KubeCon / CloudNativeCon 2022 is wrapped, I’ve had a chance to recharge my batteries, and it’s time to talk about what we’ve learned and what we’re excited about.
If you aren’t already aware, KubeCon is a 3-day conference hosted by the Cloud Native Computing Foundation (CNCF). There are an additional two days of “co-located” events to round out the beginning of the week.
This year’s most exciting events for us were (of course) focused on observability — with Open Observability Day on Monday and a community-organized OTel Unplugged event on Tuesday.
Here are our top four Observability take aways from the week:
Take-away #1: New data types are coming to OTel
Everybody is familiar with metrics, traces, and logs. But new datatypes are coming soon to OpenTelemetry — sort of.
Profiles will be a new data type used to represent stack traces. They will be different from spans in that they will be combined with a metric and will be designed to drill deeper than spans into the operations of a single service.

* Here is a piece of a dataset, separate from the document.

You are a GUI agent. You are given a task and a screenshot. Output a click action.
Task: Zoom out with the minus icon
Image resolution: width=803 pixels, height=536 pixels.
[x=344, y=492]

Events are the next exciting new data type. You may be asking yourself, “Aren’t logs already a form of event?” — and you’d be correct. I asked the same thing. The reason why the new event data type is noteworthy is the specific structure — events are structured logs that are designed to be compared (e.g. across different time windows).
Take-away #2: Distributed tracing is really hard
Let’s talk about distributed tracing. It’s really important — arguably the “killer app” that Observability has brought to the table. But it’s also really difficult to do right. Why? Because to really get value out of distributed tracing it has to be end-to-end and without any gaps.
Most organizations have applications comprised of myriad services across clouds and on premise environments. Some run in containers, some in Kubernetes clusters, and others on VMs or bare metal. Getting end-to-end tracing across this patchwork is much more difficult than simply installing an Operator and moving on.
Take-away #3: Observability best-practices are still elusive
In observability now, the word “should” is coming up in a lot of questions. We’re using brand new toolchains to observe cutting-edge tech stacks and nobody knows where all of the potential pitfalls are.
Even in the most ancient pillar of observability — logging — best practices remain elusive to many. Capture too much, and you’ll end up paying for it on your cloud bill. Capture too little, and you’ll risk missing the crucial data point that helps solve a production outage.
Take-away #4: Observability requires a practice
For real-world use cases at scale, observability is not as simple as choosing a vendor and installing an agent or plugin. It requires dedicated individuals keeping up with best practices, setting examples for their organizations, and working to fight the unrelenting decay of complex systems.
Organizations have begun to recognize these and other challenges. We’re starting to see a lot of horizontal Observability Teams as well as individual developers and team leads working to bring the benefits of observability to the entire software development process.